The development of multidimensional nuclear magnetic resonance (NMR) spectroscopy combined with modern molecular biology methods that enable stable, NMR active isotopes to be incorporated has increased the use of this technique for yielding structural and dynamic information on macromolecules such as proteins and nucleic acids.1,2 In spite of the numerous documented successes of solution-state NMR spectroscopy in generating atomic-resolution images of large molecules, a number of important biological systems cannot be analyzed directly using this approach because they are too large or exist in an inherently non-crystalline solid state environment. Examples of such systems include highly-ordered aggregates commonly referred to as amyloid fibrils.3,4
Amyloid fibrils are characterized by an elongated thread-like morphology, and generally believed to exhibit “cross-β” architecture with individual peptide strands arranged perpendicular to the fibril axis. Light-chain amyloidosis (AL) is the most prevalent systemic amyloidosis in the United States and is characterized by the deposition of Ig VL amyloid fibrils in organs such as kidneys or heart.5
Our initial studies, discussed in Chapter 2 of this thesis and published in 2009 in Biomolecular NMR Assignement,6 present the backbone resonance assignments for the LEN protein, which displays a high degree of sequence identity with another human immunoglobulin, SMA. In a subsequent series of studies, described in Chapter 3 and published in 2011 in Biochemistry,7 the conformational flexibility of LEN was investigated at physiological and acidic pH by multidimensional solution-state NMR methods. 15N Carr-Purcell-Meiboom-Gill (CPMG) relaxation dispersion NMR data show that LEN experiences considerable slower, millisecond time scale dynamics, confined primarily to three contiguous segments encompassing the N-terminal β-strand and complementarity determining loop regions (CDR) 2 and 3 in the vicinity of the dimer interface. Quantitative analysis of the CPMG relaxation dispersion data reveals that at physiological pH these slow backbone motions are associated with relatively low excited-state protein conformer populations. Upon acidification, the minor conformer populations increase significantly with most residues involved in stabilizing interactions across the dimer interface displaying increased flexibility. In Chapter 4, we extended the 15N-CMPG relaxation experiments to the pathogenic SMA protein as well as eight SMA-like point mutants of LEN to assess the impact of each mutation on the stability of the dimer interface.

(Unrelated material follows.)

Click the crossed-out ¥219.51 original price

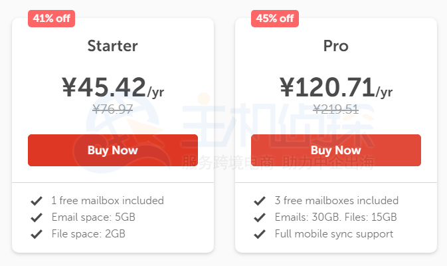(x=336, y=109)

In Chapter 5 the characterization of the amyloid core region of the LEN fibril, using DMSO-quenched hydrogen/deuterium (H/D) exchange combined with 2D solution-state NMR,9 and we compare these H/D exchange data to those recorded for LEN under native conditions.

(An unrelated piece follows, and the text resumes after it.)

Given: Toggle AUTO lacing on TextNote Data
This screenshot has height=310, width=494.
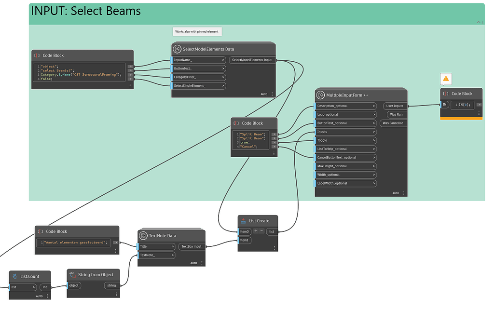Looking at the screenshot, I should (193, 263).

Finally, in Chapter 6 we present some ongoing work on a different amyloid forming system, the Y145Stop mutant of the prion protein (PrP). Specifically, as part of a larger group effort to obtain structural information on the PrP fibrils, the mass-per-length (MPL) values, which serve as strong constraints on molecular structure,10 were calculated by quantification of intensities in dark-field electron microscope images obtained in the tilted-beam mode of a transmission electron microscope (TEM).